Please transcribe every record below exactly, leaving out the pictures.
***** MATERIAL SHOWN
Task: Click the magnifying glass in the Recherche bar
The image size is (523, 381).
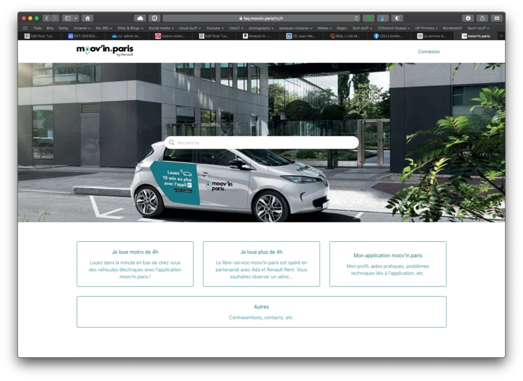Action: 172,142
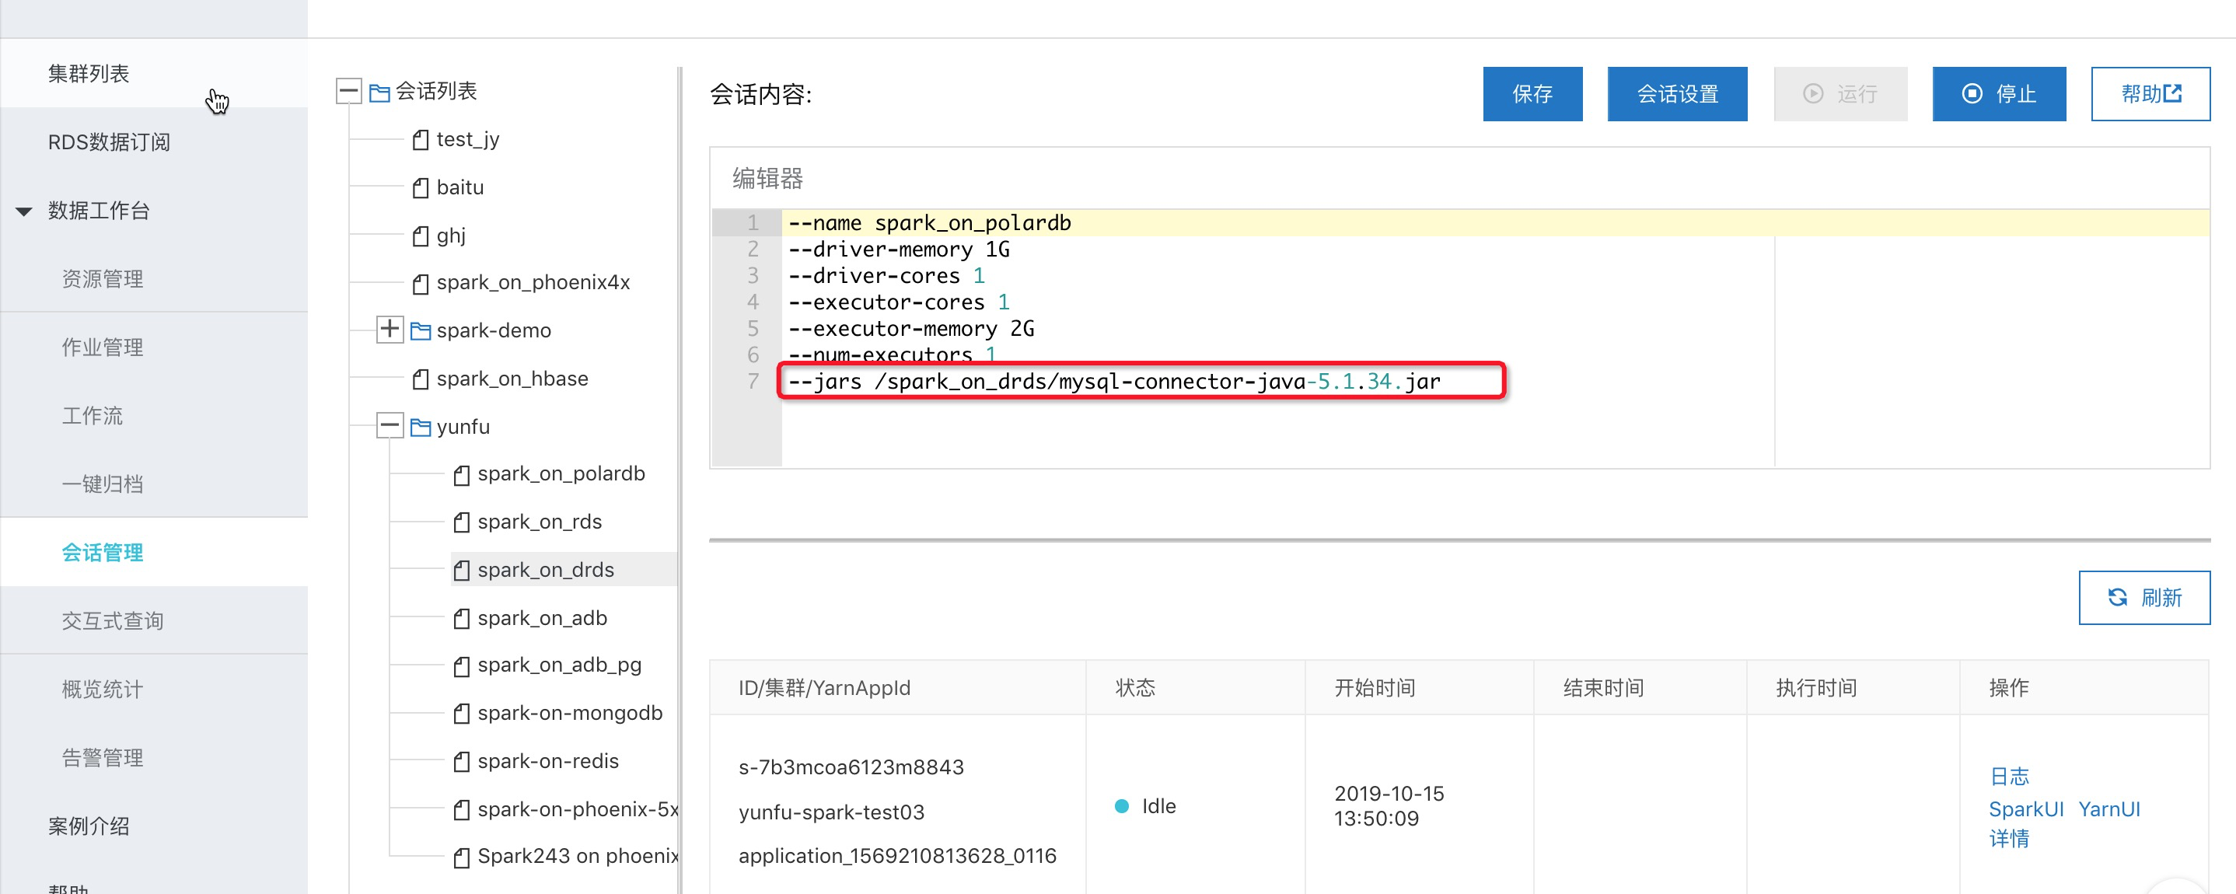Click the baitu session file icon
The height and width of the screenshot is (894, 2236).
(x=421, y=187)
**********
SOLUTION FOR THIS PROBLEM:
Task: Click the magnifying glass in the Recherche bar
The image size is (523, 381).
Action: 172,142
Click the baitu session file icon
The height and width of the screenshot is (894, 2236).
(x=421, y=187)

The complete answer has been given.